Baby blown 16km by tornado survives
A toddler survived after being carried 16km by a tornado that killed her entire family.
Twenty-month-old Angel Babcock is in a critical condition in hospital after her mobile home in New Pekin, southern Indiana, was torn apart by a powerful tornado.
Her parents and siblings were among at least 39 people known to have been killed when a series of tornadoes struck in a swath of storms that battered much of the US on Friday.
Rescuers said Angel had suffered serious head injuries.
Washington County Sheriff Claude Combs said Angel was found near the bodies of her mother, Moriah Brough, 20, brother Jayden, 2, and two-month-old sister Kendall, who was still strapped into her baby seat. Her father, Joseph, 21, was also found dead.
Her grandfather, Jack Brough, said: "The doctors told us the next 24 to 48 hours are very critical. I'm just asking everyone to pray for my granddaughter and for my family."
The family was last seen lying in the hallway of their mobile home holding hands and praying as the tornado approached.
A neighbour, Jason Miller, ran over to offer them shelter in his larger mobile home, but was picked up by the tornado and hurled across the road. He has several broken bones.
Marcia Lanham, whose daughter Beverley is Miller's girlfriend, said: "He's a hero. He went next door to bring them over, and they all got killed."
Brough had been on his way to meet his daughter when the tornado siren went off.
He said: "We got in the car and started driving and as we got closer and closer, the whole area was flattened.
"I kept saying: 'Oh my God! Oh my God!' I was breathing so hard. I couldn't see my daughter's trailer for nothing. It was gone. Her entire life was about Joe and her children. She loved her kids; she was always with them."
The storms tore through 17 states, stretching from the Gulf Coast to the Great Lakes. At one point, about a third of the US in the south and Midwest was under a tornado warning.
The towns worst hit were Marysville and Henryville in Indiana, and New Liberty, Kentucky, which are said to have been virtually wiped out.
Hundreds of people were injured, many seriously. Gilbert Acciardo, of the Laurel County Sheriff's Department in Kentucky, said he expected there would be amputations and a lot of severe head injuries.
In West Liberty, Kentucky, a four-year-old boy was ripped from his mother's arms by a tornado as they took shelter in the cellar of their farmhouse. Davlin Jackson's body was found alongside those of his great-grandparents.
At least 12 states suffered more than 100 tornadoes. They followed a storm in which 13 people died two days earlier.
The National Weather Service reported that four of the tornadoes that hit Kentucky were the worst in 24 years.
Television news showed extraordinary scenes of damage, including homes, schools and businesses torn apart and cars and buses tossed into buildings.
Church services were held throughout the stricken region yesterday.
President Barack Obama said the federal emergency management agency was ready to help.
"The scope and magnitude of devastation in some of our communities is unlike anything I have ever seen," said Kentucky governor Steve Beshear, whose office confirmed 19 deaths.
Trucks and trees were upended as the deadly funnels ravaged parts of eight states in the Midwest and south. A school bus smashed through the wall of a house, trucks were thrown into lakes, solid brick homes were reduced to rubble and wooden ones smashed into kindling. Mobile homes were flipped like tin cans.
Amateur video aired on CNN showed a gargantuan grey twister churning over West Liberty on Friday as a woman loudly prayed: "Oh God, take it away from us Lord!"
At least 14 people were killed in Indiana.

■ List of tasks:
• a. Retype the part of the tornado article starting at "The family was" and ending at "siren went off.".
• b. Answer these questions from the tornado article:
(i) How old is Angel Babcock?
(ii) Which neighbor ran over to offer the family shelter in his larger mobile home?
(iii) How many deaths did the office of the Kentucky governor confirm?

■ Stored data:

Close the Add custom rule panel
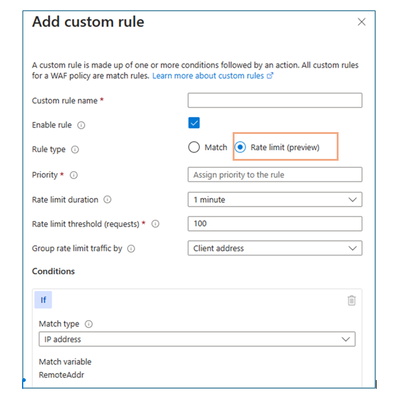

■ Solutions in order:
• a.
The family was last seen lying in the hallway of their mobile home holding hands and praying as the tornado approached.
A neighbour, Jason Miller, ran over to offer them shelter in his larger mobile home, but was picked up by the tornado and hurled across the road. He has several broken bones.
Marcia Lanham, whose daughter Beverley is Miller's girlfriend, said: "He's a hero. He went next door to bring them over, and they all got killed."
Brough had been on his way to meet his daughter when the tornado siren went off.

• b.
(i) Twenty months
(ii) Jason Miller
(iii) 19